»DER HIMMEL WEISS, WIE ES WEITERGEHEN WIRD!« (Beethoven) Nr. 6

WEISS ER DAS? Fragen zu Ludwig van Beethovens Oper »Fidelio« von Jan Müller-Wieland

Beethoven beschwört in »Fidelio« ein lebbares Idyll, keine Mystifikation. Er will das konkrete, sozialgerechte Miteinander mit Gott als Überbau. Kann man das so behaupten?

Evgeny Nikitin: Wie in seinem ganzen Schaffen beschwört Beethoven auch hier das Unmögliche. Ein Romantiker halt.

Welches Frauenbild spüren Sie im Verlauf der Oper?

Dimitry Ivashchenko: Ein starkes Frauenbild!

Mozarts Cherubino ist ein Jüngling als Mezzosopran.
Leonore ein Sopran mit »Mannestaten«.
Cherubino-Leonore!
Sind beide vergleichbar?

Dimitry Ivashchenko: Nein, auf keinen Fall! Es handelt sich um zwei verschiedene Grundvoraussetzungen.

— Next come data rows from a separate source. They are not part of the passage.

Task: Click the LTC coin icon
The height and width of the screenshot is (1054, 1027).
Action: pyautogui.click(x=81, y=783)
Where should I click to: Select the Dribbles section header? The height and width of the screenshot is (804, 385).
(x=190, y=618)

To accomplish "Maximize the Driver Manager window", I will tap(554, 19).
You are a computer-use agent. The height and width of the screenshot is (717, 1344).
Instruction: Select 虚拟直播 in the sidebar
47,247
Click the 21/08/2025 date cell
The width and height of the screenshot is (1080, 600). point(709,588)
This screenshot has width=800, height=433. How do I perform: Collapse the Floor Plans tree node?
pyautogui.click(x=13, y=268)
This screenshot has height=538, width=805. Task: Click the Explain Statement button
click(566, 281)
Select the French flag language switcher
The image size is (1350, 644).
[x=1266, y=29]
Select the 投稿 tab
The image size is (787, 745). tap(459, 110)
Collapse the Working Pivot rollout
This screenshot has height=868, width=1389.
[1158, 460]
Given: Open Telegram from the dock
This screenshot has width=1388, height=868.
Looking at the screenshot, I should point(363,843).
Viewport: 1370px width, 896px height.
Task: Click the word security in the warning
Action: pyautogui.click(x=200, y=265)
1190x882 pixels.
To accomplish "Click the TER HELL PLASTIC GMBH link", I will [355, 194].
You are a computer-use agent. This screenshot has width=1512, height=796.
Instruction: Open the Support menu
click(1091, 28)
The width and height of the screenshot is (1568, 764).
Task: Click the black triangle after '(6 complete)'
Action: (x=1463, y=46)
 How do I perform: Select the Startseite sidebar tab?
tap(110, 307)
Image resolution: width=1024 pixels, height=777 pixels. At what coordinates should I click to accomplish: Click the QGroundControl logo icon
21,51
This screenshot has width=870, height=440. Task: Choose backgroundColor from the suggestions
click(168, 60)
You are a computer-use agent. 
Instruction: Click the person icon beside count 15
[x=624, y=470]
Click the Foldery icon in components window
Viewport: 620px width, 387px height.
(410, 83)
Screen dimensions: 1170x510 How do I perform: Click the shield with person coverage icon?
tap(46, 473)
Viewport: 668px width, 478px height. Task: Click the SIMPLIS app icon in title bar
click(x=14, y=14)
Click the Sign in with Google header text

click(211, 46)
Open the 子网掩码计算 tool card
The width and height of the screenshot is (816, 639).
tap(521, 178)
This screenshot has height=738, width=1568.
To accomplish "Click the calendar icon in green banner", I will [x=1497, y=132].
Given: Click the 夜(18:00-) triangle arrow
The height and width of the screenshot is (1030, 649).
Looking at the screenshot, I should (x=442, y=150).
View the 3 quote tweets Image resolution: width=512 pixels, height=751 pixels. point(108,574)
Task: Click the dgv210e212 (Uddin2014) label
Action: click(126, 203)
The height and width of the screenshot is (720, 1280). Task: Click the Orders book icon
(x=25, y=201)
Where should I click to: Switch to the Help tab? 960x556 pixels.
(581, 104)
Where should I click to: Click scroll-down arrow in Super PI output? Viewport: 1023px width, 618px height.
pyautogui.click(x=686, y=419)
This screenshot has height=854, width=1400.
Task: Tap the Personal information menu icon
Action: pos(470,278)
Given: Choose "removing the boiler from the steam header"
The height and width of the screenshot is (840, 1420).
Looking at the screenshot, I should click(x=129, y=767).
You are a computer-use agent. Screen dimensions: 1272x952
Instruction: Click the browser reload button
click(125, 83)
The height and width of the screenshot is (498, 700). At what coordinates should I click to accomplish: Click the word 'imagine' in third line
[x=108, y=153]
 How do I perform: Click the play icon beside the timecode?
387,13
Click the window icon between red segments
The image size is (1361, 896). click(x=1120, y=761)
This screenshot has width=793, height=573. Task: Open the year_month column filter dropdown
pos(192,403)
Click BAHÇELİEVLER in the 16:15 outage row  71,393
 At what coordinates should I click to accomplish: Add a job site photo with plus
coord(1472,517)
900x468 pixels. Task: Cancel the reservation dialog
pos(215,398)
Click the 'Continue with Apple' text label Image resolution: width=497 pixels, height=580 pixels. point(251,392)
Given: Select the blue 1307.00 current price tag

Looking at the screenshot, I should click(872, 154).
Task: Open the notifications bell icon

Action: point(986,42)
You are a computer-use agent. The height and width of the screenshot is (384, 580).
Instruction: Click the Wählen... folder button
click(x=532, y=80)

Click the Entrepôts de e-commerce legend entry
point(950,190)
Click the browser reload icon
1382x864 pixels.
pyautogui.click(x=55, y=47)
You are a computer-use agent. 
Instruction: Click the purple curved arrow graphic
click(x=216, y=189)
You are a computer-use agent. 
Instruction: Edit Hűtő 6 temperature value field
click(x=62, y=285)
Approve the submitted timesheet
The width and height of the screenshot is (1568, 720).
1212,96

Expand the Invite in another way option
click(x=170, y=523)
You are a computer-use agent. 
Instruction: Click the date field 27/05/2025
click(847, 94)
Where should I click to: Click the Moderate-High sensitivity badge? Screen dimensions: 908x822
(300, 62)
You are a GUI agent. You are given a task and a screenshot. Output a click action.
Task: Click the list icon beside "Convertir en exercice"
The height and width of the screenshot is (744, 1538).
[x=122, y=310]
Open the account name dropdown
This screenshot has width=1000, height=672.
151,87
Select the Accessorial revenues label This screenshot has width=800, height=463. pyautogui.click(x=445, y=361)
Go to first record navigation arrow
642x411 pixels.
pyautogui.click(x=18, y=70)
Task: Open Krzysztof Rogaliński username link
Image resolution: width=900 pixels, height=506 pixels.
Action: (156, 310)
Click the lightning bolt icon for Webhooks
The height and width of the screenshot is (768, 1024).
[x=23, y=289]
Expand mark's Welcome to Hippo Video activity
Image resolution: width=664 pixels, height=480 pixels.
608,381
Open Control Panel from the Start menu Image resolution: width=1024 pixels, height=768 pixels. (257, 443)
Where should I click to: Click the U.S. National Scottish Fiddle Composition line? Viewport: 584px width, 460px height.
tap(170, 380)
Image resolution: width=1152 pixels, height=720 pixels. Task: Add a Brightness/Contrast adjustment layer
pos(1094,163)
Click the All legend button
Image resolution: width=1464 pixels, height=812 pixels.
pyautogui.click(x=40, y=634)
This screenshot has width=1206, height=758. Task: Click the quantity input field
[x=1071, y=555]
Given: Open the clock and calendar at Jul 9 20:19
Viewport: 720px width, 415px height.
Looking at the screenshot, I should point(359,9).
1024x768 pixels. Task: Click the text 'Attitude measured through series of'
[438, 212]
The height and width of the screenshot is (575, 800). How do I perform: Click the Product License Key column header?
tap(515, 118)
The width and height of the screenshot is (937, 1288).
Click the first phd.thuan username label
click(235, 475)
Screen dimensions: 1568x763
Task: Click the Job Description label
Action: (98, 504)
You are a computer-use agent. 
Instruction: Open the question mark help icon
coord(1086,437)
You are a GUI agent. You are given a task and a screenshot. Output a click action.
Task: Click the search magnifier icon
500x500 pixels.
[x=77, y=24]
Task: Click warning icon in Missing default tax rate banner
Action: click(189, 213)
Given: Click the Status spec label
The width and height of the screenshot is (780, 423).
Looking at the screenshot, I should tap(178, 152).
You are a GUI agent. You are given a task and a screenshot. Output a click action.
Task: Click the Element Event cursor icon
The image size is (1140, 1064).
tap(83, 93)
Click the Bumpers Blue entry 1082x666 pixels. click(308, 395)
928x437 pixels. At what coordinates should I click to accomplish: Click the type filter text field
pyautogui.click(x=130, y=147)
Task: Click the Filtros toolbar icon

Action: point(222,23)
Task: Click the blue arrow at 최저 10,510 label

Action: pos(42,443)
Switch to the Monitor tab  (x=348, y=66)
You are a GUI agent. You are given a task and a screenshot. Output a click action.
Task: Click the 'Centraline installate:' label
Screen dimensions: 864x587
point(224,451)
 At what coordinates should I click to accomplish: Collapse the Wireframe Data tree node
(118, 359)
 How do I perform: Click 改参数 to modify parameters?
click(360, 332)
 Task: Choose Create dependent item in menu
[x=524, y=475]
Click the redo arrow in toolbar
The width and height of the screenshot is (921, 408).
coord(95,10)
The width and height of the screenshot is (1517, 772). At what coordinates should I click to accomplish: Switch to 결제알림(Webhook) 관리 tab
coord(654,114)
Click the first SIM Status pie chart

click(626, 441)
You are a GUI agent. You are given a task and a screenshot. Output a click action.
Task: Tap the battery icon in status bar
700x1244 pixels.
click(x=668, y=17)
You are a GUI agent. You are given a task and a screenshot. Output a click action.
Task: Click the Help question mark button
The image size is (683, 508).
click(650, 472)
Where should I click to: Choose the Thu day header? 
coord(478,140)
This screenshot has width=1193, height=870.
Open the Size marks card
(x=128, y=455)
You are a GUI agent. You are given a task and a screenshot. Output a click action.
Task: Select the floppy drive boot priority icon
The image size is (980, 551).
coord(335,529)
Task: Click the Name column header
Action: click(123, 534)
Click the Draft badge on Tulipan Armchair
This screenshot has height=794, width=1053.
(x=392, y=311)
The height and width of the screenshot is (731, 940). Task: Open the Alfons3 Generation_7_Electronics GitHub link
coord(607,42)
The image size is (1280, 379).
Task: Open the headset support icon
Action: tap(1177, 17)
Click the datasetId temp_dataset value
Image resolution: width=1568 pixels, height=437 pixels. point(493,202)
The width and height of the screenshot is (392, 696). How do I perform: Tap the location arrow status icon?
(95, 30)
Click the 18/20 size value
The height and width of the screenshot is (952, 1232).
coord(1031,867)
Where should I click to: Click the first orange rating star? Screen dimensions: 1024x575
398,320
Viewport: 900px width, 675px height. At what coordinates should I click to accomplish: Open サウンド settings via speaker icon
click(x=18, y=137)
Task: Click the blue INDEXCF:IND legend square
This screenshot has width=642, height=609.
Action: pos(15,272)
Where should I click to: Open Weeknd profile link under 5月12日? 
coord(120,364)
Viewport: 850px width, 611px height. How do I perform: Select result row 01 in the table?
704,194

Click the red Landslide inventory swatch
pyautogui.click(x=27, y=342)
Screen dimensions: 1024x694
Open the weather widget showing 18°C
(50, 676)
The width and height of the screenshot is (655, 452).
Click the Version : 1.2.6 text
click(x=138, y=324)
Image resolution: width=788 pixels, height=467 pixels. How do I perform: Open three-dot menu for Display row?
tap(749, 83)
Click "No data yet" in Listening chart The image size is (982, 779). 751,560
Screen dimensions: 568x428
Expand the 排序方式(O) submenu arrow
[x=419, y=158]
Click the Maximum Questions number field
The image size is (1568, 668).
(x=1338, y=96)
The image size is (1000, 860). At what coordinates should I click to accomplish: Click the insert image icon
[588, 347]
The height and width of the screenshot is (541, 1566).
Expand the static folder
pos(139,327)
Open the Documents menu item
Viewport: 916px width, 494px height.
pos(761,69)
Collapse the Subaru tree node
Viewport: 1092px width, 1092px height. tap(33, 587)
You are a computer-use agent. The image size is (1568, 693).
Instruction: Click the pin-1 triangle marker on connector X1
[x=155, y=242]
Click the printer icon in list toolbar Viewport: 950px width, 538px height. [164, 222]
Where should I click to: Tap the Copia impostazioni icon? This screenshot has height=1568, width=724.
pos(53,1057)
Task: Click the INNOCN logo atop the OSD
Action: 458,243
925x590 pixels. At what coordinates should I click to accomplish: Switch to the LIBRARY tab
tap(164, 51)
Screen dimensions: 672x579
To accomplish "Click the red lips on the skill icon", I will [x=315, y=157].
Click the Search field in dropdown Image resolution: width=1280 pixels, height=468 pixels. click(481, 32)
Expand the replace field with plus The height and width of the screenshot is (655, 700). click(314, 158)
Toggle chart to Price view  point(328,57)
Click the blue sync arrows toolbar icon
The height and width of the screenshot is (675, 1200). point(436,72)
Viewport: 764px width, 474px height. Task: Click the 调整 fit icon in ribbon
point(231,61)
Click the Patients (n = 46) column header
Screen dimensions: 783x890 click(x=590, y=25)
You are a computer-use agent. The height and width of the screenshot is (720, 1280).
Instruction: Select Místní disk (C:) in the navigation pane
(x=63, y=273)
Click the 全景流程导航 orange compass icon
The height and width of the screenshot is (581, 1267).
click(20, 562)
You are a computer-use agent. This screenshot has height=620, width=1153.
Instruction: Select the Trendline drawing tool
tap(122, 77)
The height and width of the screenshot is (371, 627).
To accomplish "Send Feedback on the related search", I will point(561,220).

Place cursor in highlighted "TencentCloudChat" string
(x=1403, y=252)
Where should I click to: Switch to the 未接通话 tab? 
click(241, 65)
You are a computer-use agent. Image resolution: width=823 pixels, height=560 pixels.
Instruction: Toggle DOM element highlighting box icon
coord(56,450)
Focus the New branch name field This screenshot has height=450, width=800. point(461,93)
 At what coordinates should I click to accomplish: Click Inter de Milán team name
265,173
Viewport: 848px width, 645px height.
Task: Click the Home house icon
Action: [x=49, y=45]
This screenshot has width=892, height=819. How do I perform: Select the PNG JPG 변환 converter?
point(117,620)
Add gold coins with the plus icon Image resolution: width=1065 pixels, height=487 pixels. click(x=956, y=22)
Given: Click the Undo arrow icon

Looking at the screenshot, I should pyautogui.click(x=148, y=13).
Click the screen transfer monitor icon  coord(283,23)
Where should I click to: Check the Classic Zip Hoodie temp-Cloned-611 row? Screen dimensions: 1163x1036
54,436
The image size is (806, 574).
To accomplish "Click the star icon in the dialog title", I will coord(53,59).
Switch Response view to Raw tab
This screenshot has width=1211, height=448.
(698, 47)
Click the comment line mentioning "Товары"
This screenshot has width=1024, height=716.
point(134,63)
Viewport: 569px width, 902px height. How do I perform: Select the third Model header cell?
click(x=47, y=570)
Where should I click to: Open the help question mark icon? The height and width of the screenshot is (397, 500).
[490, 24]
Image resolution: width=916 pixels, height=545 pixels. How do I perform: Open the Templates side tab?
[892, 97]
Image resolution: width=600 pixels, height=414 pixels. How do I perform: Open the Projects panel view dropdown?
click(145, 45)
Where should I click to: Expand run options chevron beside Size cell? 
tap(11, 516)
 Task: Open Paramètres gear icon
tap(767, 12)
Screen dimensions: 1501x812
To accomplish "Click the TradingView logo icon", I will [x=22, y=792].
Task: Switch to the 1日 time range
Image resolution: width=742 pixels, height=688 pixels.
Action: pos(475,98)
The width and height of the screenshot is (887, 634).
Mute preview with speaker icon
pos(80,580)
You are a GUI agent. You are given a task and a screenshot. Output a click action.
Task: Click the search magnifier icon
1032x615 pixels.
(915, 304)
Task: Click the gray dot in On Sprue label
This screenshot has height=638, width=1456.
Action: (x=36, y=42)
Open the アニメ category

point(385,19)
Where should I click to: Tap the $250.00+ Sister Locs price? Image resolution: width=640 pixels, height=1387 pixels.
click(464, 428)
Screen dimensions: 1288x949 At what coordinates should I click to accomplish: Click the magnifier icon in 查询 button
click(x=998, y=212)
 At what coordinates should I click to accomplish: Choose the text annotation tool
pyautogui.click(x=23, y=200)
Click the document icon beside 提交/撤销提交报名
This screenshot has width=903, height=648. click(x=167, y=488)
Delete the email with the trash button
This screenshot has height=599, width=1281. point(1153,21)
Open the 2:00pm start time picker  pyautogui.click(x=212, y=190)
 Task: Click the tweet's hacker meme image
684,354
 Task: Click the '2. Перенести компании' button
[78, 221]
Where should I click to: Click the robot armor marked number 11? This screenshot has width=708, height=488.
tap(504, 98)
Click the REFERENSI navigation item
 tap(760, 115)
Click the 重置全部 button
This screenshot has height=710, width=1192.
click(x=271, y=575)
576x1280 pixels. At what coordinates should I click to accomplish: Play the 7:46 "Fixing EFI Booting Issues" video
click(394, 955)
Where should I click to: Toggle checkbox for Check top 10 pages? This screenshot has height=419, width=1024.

Evgeny Nikitin: Es gibt ja viele Travestie-Rollen. Leonore und Cherubino gehören allerdings nicht dazu. Cherubino ist ein echter Junge. Leonore ist ein genauso echtes Mädchen, die nur zur Konspiration wie ein Junge gekleidet ist. Und das ist doch etwas ganz Anderes. In ihrer Gestik würde ich Leonore eher mit Brünnhilde vergleichen. Eine mutige Frau, die eine Heldentat im Namen der Liebe begeht. Apropos: auch das ist eine romantische Fantasie der vom Kriege wahnsinnig gewordenen Europäer… Oder können Sie mir eine solche Frau in der Realität zeigen?